First a few words about sweeteners. I already railed against high fructose corn syrup and will not use this post to do it again. It is simply a fact that an Arnold Palmer sweetened with HFCS just doesn’t taste quite right, and has a thick finish. Not what I’m looking for in a supposedly refreshing beverage. I’ve also tried many sweetened with sucralose, which is the primary sweetener in Lipton Diet Tea; pretty mediocre stuff if you ask me. Our friends at Peace Iced Tea combine the use of real sugar with sucralose to make a lower calorie version, highly superior to the diet teas.

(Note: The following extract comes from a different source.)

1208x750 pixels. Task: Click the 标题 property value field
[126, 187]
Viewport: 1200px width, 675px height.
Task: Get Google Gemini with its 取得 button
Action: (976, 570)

What is sucralose, you ask? It’s the artificial sweetener used in Splenda. According to Wikipedia, it is 600 times sweeter than table sugar. Sorry Peace Iced Tea, you can say you use “all natural ingredients” but I’m not buying it.  You can plaster your can with all the hippie symbols you want, but it doesn’t change the fact that you use an artificial sweetener coupled with sugar for your tea. The use of sucralose and its unholy level of sweetness would explain why Peace Iced Tea leaves an unpleasant aftertaste in your mouth. Not awful, just not what one would hope for out of a true sweet lemon tea, as they call their Arnold Palmer.

So whose version of the Arnold Palmer is best? I found some really great ones out there, Nantucket Nectars Half and Half is outstanding, as is Sweet Leaf Organic Half and Half and Honest Tea Lori’s Lemon (even if the name is a little too cutesy for me.) It is with some regret, however, that I have to admit that Tazo Black Tea and Lemonade is the best version I found. I normally don’t like philosophical messages on my tea unless Sartre makes an appearance, but I suppose I can drink it without looking at the idiotic feel-good quotes.  I also am not a fan of Starbucks (they bought Tazo a little over ten years ago), but I will let John’s spot on rant about them be the definitive word on Starbucks instead of launching into a predictable anti-Starbucks diatribe.  I just have to assume that the original founders of Tazo came up with the current recipe and Starbucks was smart enough to leave it alone.

So there it is, Tazo Black Tea and Lemonade rocks. The only drawback is the 13 oz. bottle, but hey, I suppose I don’t need to drink any more than that anyway.  Have a different opinion or feel like I’ve missed something? Let me know, I’d love to do more tea research, it was good times.